About ten years ago, I visited my aunt who’s a famous photographer. She had a new, top of the line Nikon digital camera with a 8 MP resolution. I was amazed at the clarity of the photos and how you could manipulate and print the crisp digital images. I really wanted one, but the $5,000 price tag was too much. This was a super high performance rig aimed at a tiny cadre of professionals, not for an amateur like me who would use it for family pictures.
Fast forward a decade. Camera manufacturers figured out how to radically drive down prices on hi res digital cameras. Now they’ve found their way into hundreds of applications we’d never have dreamed of. In fact, I walk around with not one but two in my pocket at all times - there in my phone. They’re everywhere: in every laptop, desktop, even in kid’s toys.
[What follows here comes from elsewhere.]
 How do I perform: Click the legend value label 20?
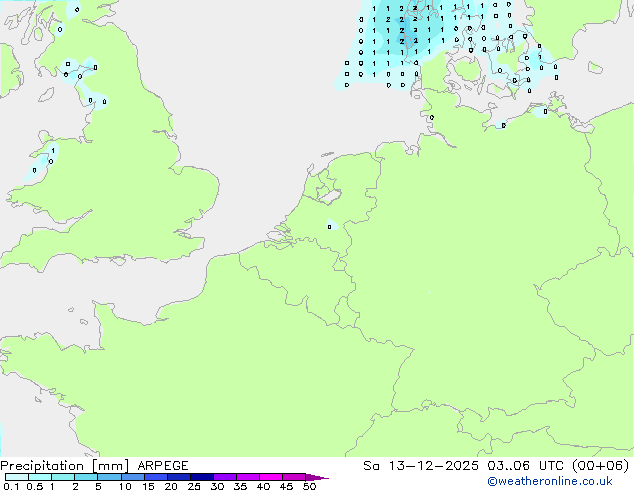click(171, 486)
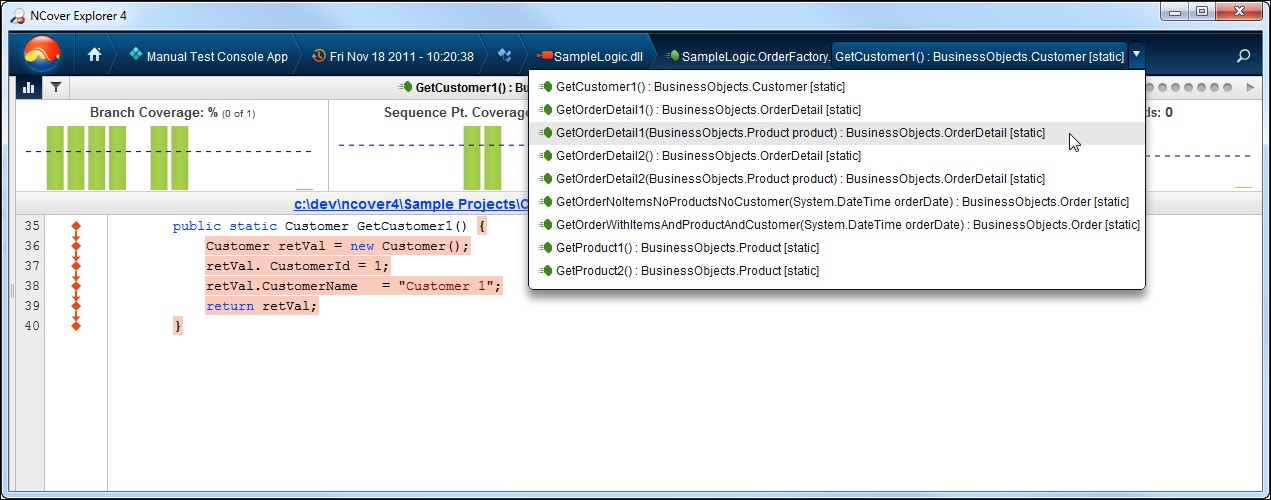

There’s no stopping a technology whose time has arrived…and it doesn’t have to be a brand new idea.
Just to make my point, I’ve recently witnessed two technologies at the start of their entry into mainstream high volume application. For years, these technologies seemed to belong squarely in the category of life changing futuristic technologies, like nuclear fusion, that are perennially just over the horizon of feasibility for the mass market.
Machine Learning
Machine Learning has been a concept that has been talked for as long as I can remember. It’s one of those ideas that has shown up in countless movies and science fiction novels. Over on the Harvard Business Review, Chris Taylor has pointed how Big Data is accelerating the application of machine learning. In a sense, necessity has become the mother of invention. The midwife in this case is the massive performance and cost improvements in storage and computing power. This combination has expanded the universe of applications to the mundane level of temperature control with the Nest thermostat. I expect to see many more applications in the next few years.
Aerogel Insulation
Sometimes the technologies that arrive aren’t something that makes the headlines of TechCrunch. Sometimes the unstoppable tech is one that suddenly becomes more important or less expensive. A great example would be Aerogel.
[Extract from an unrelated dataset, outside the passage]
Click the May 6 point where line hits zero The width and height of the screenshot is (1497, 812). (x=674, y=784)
Discovered in the 1930′s, it’s been around for years, but wildly expensive. Aerogel is the high performance, ultralight insulator and fire retardant that you select when cost is no concern. When NASA needs to insulate a spacecraft, they choose aerogel. The military demands it in billion dollar weapons systems. Big oil uses it to protect million dollar pipelines.
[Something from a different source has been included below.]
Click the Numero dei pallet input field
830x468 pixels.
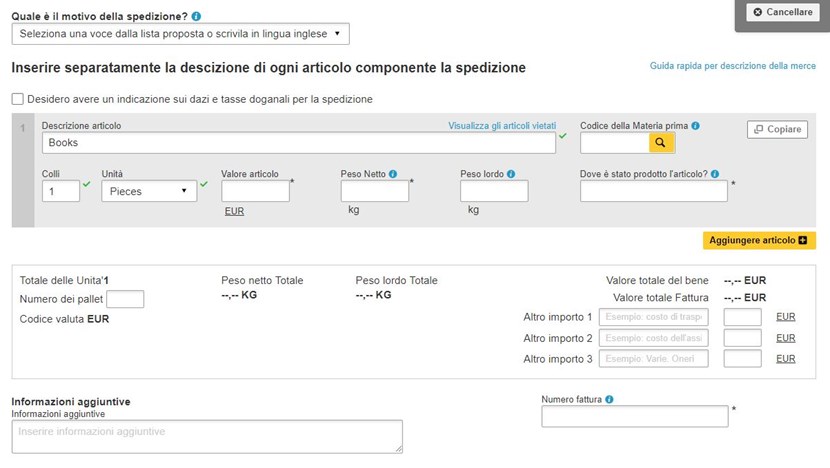125,299
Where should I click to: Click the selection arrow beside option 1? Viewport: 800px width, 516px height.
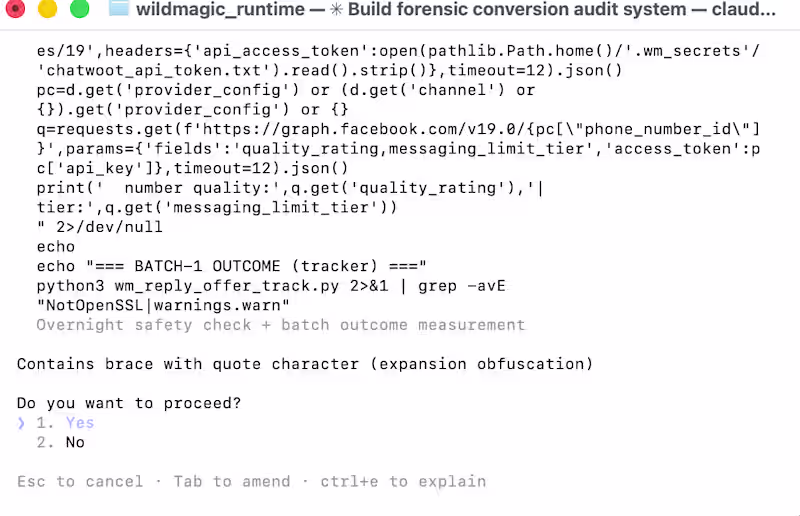(x=21, y=423)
I recently talked to a colleague from business school who’s the CEO of a rapidly expanding aerogel startup in Irvine, California. His company, Jios Aerogels, produces industrial scale aerogel in Korea and has driven down aerogel production prices to a fraction of prevailing prices, opening up potential application to things that touch all of us, every day. He’s been signing deals with leading building materials and appliance makers to allow them to offer high performance, premium lines for everything from drywall to coatings.
When the time arrives
Cameras aren’t a new idea by any stretch, they just took an enormous leap forward into accessibility, just like machine learning and aerogel. The world spends a great deal of time looking at what’s flashy and new but in reality, the next big thing is often something that’s been around but just hasn’t had its moment. Lots of new ideas come and go quickly…we love the new and shiny for a little while, but there’s no stopping a technology whose time has arrived.